Let X be a discrete random variable. Called expectation of X and we denote by E (X) the
quantity E (X) =

 x)(XxP
. The summation is over all values taken by X. The
expectation of the random variable is interpreted as its value average.
Fixes:
 Time lost due to poor transmission of data:
T
totalData
= TDIFS + TBO + TrData + TSIFS + 20 µs + TDIFS = 12904 µs
(it takes 20 µs to detect the absence of ACK)

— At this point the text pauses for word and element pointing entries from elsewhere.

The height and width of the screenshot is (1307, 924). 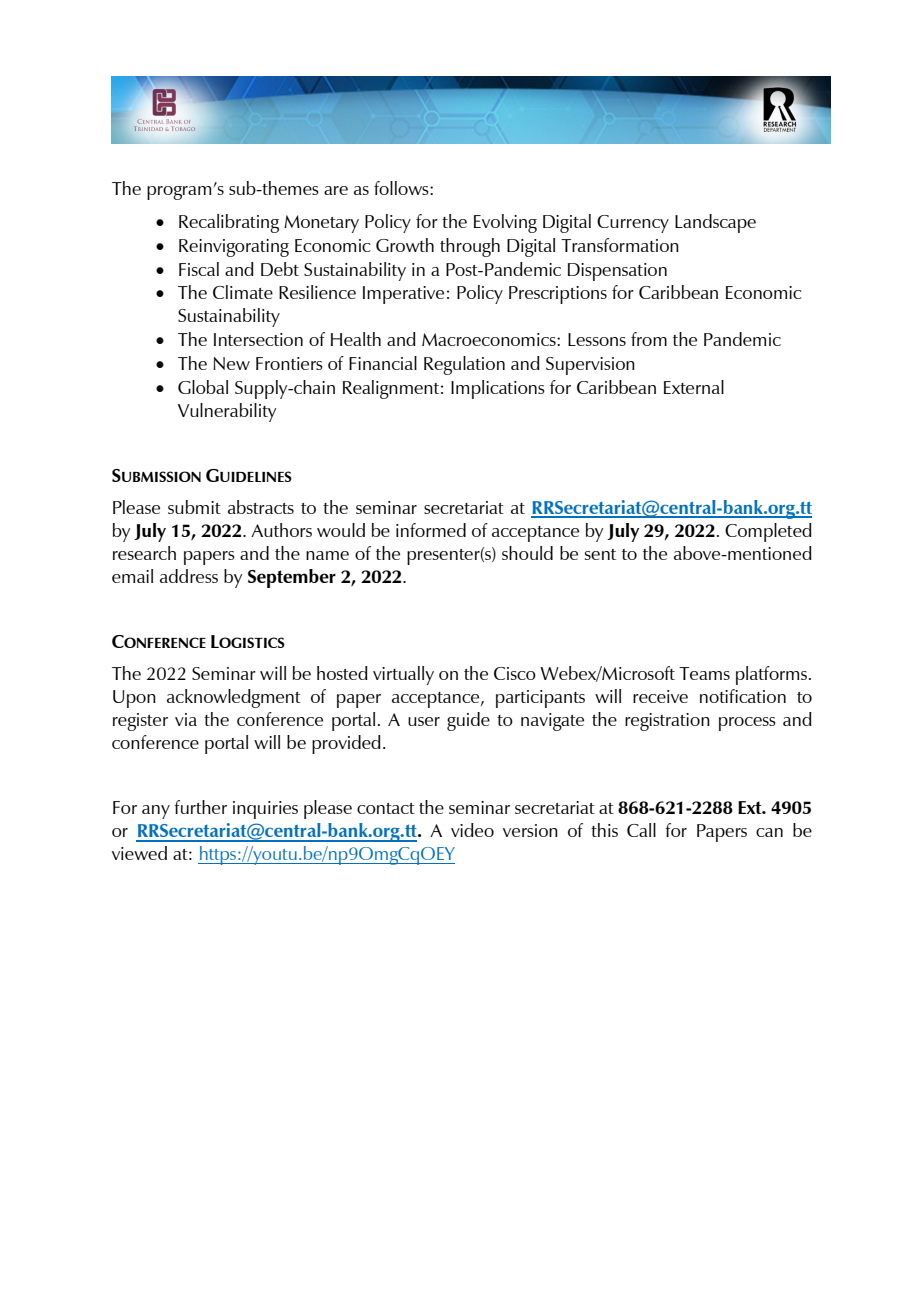 I want to click on External, so click(x=694, y=387).
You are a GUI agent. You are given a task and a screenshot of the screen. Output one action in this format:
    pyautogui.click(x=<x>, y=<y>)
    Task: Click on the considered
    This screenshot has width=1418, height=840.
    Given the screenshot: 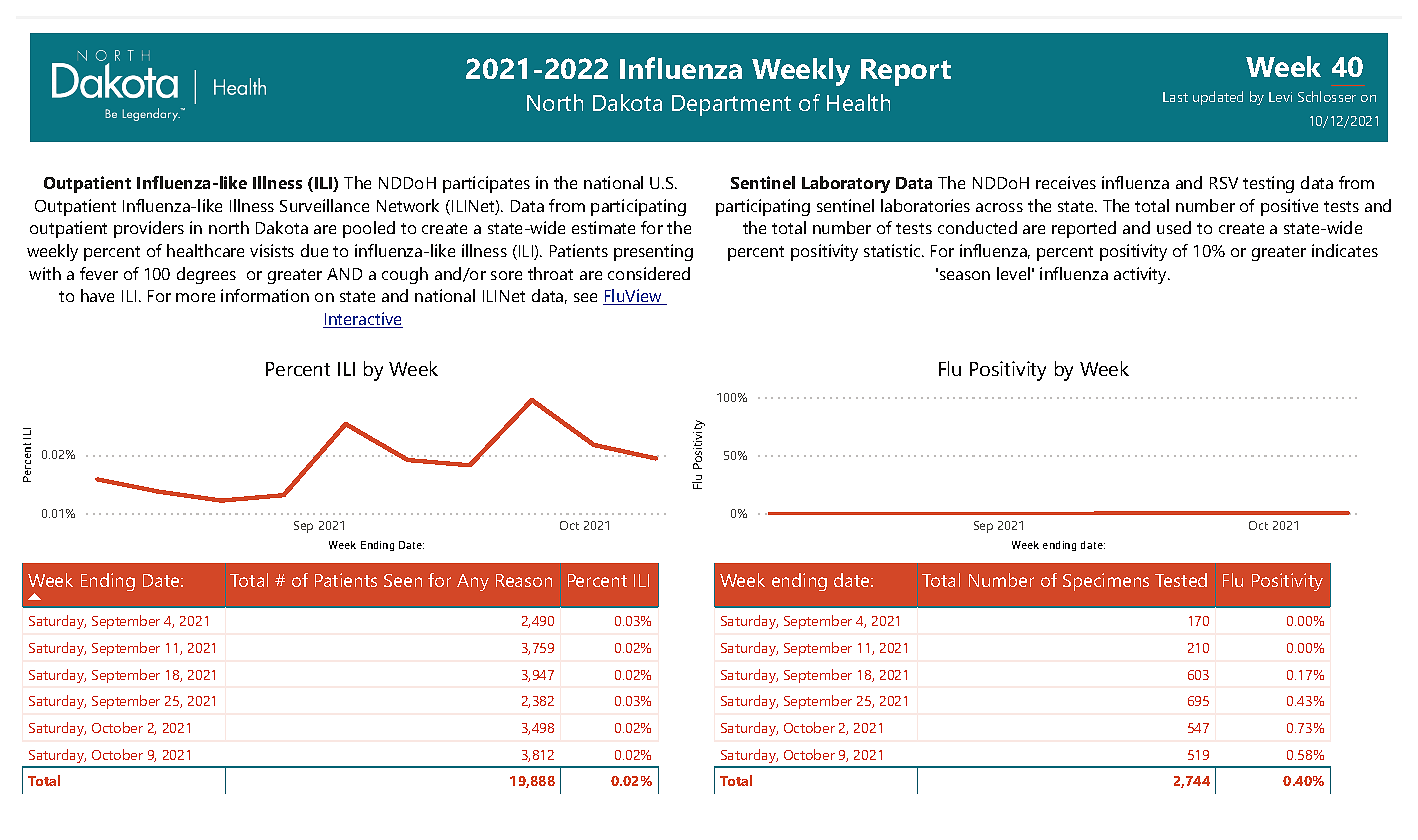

 Time lost due to poor transmission of RTS:
T
totalRTS
= TDIFS + TBO + TrRTS + TSIFS + 20 µs + TDIFS = 792 µs
The transmission time of a frame without error is given in the question precedente. The average
transmission time of one frame is written thus:
 Without RTS/CTS:
T(µs) = (1 – p) 13138 (no retransmission)
+ (1 – p) p (T
totalData
+ 13138) (1 retransmission)
+ (1 – p) p
2
(2T
totalData
+ 13138) (2 retransmission)
+ ...
= 13138 + 12904 p by neglecting the terms p
2
.
 With RTS/CTS:
T’(µs) = (1 – p) 13814 (no retransmission)
+ (1 – p) p (T
totalData
+ 13814) (1 retransmission)
+ (1 – p) p
2
(2T
totalData
+ 13814) (2 retransmission)

+ ...
= 13814 + 792 p by neglecting the terms p
2
.
T = T’ if p = 5,58%.
Master of Computer Science 1 - MOB Mobile Internet and Surrounding
Fladenmuller Baey - ”IEEE 802.11standards” 5/8
x
x
x
11
12
11

Average speed =
6
11
11
12
2

x
x
=1,83 Mbit/s
If the party oversight occupies 50% of the time the access point, the flow is more than 0,9
Mbit/s.
In reality, if the party holds 50% of monitoring the bandwidth to 11 Mbps, it is
proportionally much less than a 1 Mbit/s. The real flow would be superior to 1 Mbps.
2. Which solution would you recommend to maintain a high flow in the cell?
Two solutions:

- Disconnect customers who do not work at 11 Mbit / s. This solution would oblige the
operators of hotspots has increased the number of access points.
- Limiting the access time of the slowest client. Thus, if customers the slowest can take
only half the time in emission,...
3. If a Wifi card could automatically adapt its emission power to reach the access point,
would that lengthen the lifespan of its batteries?
Yes, it would be more obligated to emit at full power all the time. It is nevertheless the
power is sufficient to avoid falling in the previous problem and be able to emit a maximum
throughput. There is no control of dynamic power provided for in the standard.
4. Let a wifi network be working with the flow of 11 Mbit/s. The access cards is the same that
the access point can adapt their emission power.
a) If one has decreased the transmission power of the access point, what would be the
impact on the cell size?
Decrease in the size of the cell.
b) Show that one would need much more access points to cover the same territory?
Over the cell is smaller, it requires more access points.
c) Does one thus increase the total capacity of the network?
Yes, the applications as a same frequency can be reused more often.
d) Is the mobility reduced?
802.11 does not define how to implement the changes Intercel-lular, handovers in
English. The standard defines the functions of association and disassociation has an
access point that can be used to establish the mechanisms of handovers, but it does
not define the signaling between the access points, at least without the standard
802.11f . The implementation of beneficial handover requires a system of signs that
would be even more sophisticated than these handovers are many (many linked to
the cell size). There are currently versions owners (CISCO) which set up a signal.
We can therefore say that mobility is more limited with small cell sizes.